A new building and a new look production unit (2007-2009)

The new building named Kaladalan was established on June 16, 2007. Renowned social activist Mr. Anna Hazare, while he could not remain personally present, sent his blessings. On the ground floor there are two store rooms to comply with Government legislation that there is a separate store room for each licensed project ? one project is for women (short stay home) and the other for children. Additionally there is parking space for Maher?s vehicles as wekk as a dance practice room and a study/computer room on the second floor. On the ground floor there is parking space for Maher?s vehicles.

The production unit, which occupied an entire floor of a new building at Vadhu, was established under the project Parishram in 2009 with the primary objective of equipping the women with some basic skills and training that could enable them to earn some income and thus be self-reliant. The unit worked earlier in the residential building of the Vadhu complex where it increasingly faced shortage of space with larger involvement of women in its operations and greater demand for its products.

Rising star house (2010)

The Rising Star is the first Maher home for the adolescent boys who badly needed an accommodation independent of younger children. With the inauguration of Rising Star on July 4, 2010 by the famous stage artist Madhav Vaze with Marjan Holtvluwer presiding over the function, this long felt need was met. The house at Vadhu is a two-stored building spacious enough to accommodate around 20 boys.

The Center: Vadhu Budruk

Sr. Lucy, together with Fr. Francis D’Sa (elderly friend and a highly respected theologian) and Bernhardt Girardi (friend of Fr. Francis and professional musician), identified a plot of land for the Maher-Project in the village Vadhu Budruk, about 40kms from Pune.
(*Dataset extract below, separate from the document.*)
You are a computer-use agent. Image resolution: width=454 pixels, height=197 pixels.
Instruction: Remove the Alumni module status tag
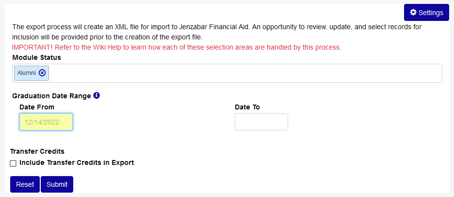coord(42,73)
Since the beginning, Sr. Lucy visualized Maher as an interfaith and caste-free organisation that respected all religions. While this view created problems with some, Sr. Lucy was able to get past them in course of time. The simple inaugural ceremony on February 2, 1997 was presided over by Fr. D’Sa and attended by friends, children and a few staff members. On the same day Fr. D’Sa opened Mamatadham and Kishordham, the two most prominent Maher projects to this day.
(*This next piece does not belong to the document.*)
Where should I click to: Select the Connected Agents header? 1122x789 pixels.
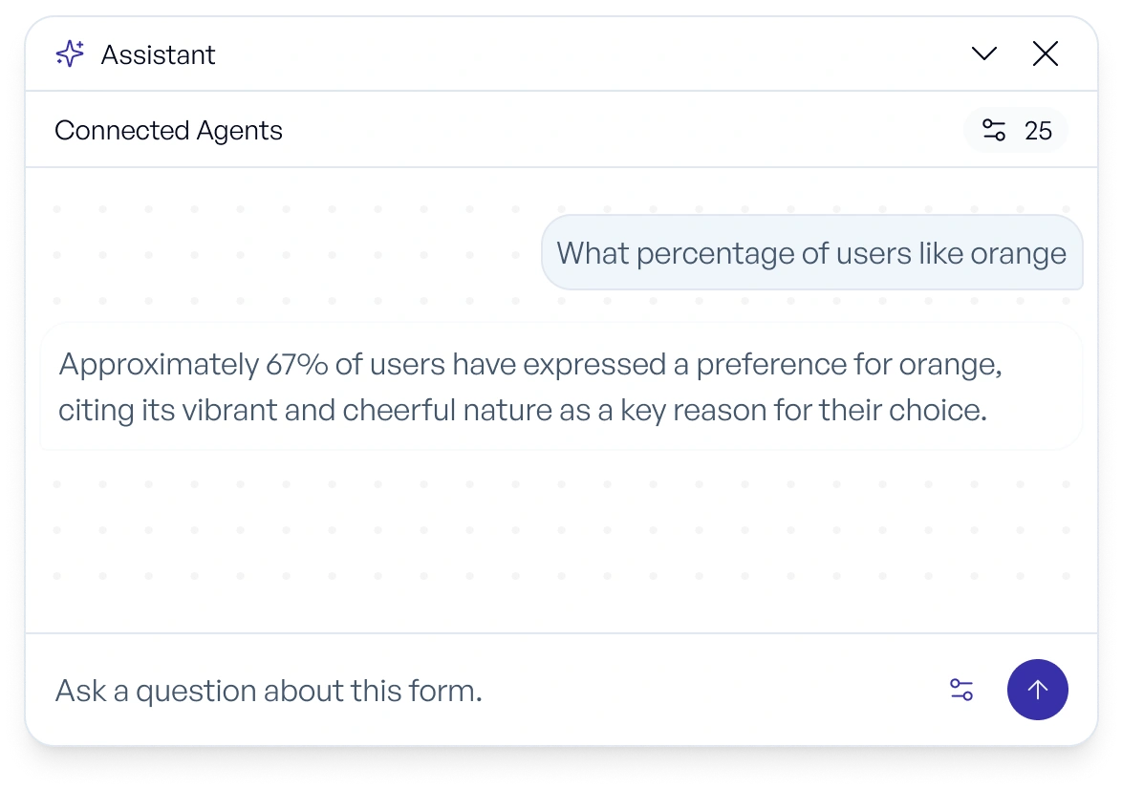[x=168, y=130]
Impelling focus on children: The inauguration of Champa and Chameli, the first Maher satellite chain homes (2000)

While Maher was founded primarily as a place that offered shelter to destitute and battered women, it could no longer limit itself to helping only women since most women approached Maher with a children or two. Thus, Maher was almost immediately drawn into supporting children as well. The children at Maher began to be looked after under Project Kishordham in a system of a chain of satellite homes that accommodated around 20 children each taken care of by two housemothers. While there are 27 such homes today, there was none for the first 3 years though Maher did accept children for care. The first satellite homes, named Champa and Chameli, had to await construction. The homes were inaugurated on November 26, 2000 at Vadhu at the hands of Ms Lata Joshi, eminent child welfare and adoption activist marking the beginning of the system of satelllite children’s homes.

Fifth Anniversary and opening of Jai (2002)

On February 2, 2002, Maher celebrated 5 years at Vadhu in a very simple way, marked only by the distribution of certificates to women who had completed a Maher organised tailoring course. The growing response to Maher work during this short period of five years probably showed that Maher was on the right track. On November 27, the year 2002 saw further expansion of Maher’s work for children with the inauguration of Jai at Vadhu.

Four new homes and a meditation hall (2003)

The year 2003 saw consolidation of Maher’s system of satellite children’s homes in a big way. On March 22, 2003, 4 homes (Mogra, Jaswandi, Zendu) were declared open at Vadhu by eminent Gandhian, Ms Shobhana Ranade. Ms Ranade also inaugurated the newly constructed building at Vadhu where these houses were located. The new concrete structure was a matter of pride for all Maher friends and residents. Maher also added a new facility for its beneficiaries, when it carved out a meditation hall at its building at Vadhu. It was inaugurated by Dr. Wolfgang Schwaiger, a friend of Maher from Germany, on December 11, 2003. It is now customary for Maher children, wwomen and staff to regularly undergo meditation (Project Vipasana) as a part of their life and work at Vadhu.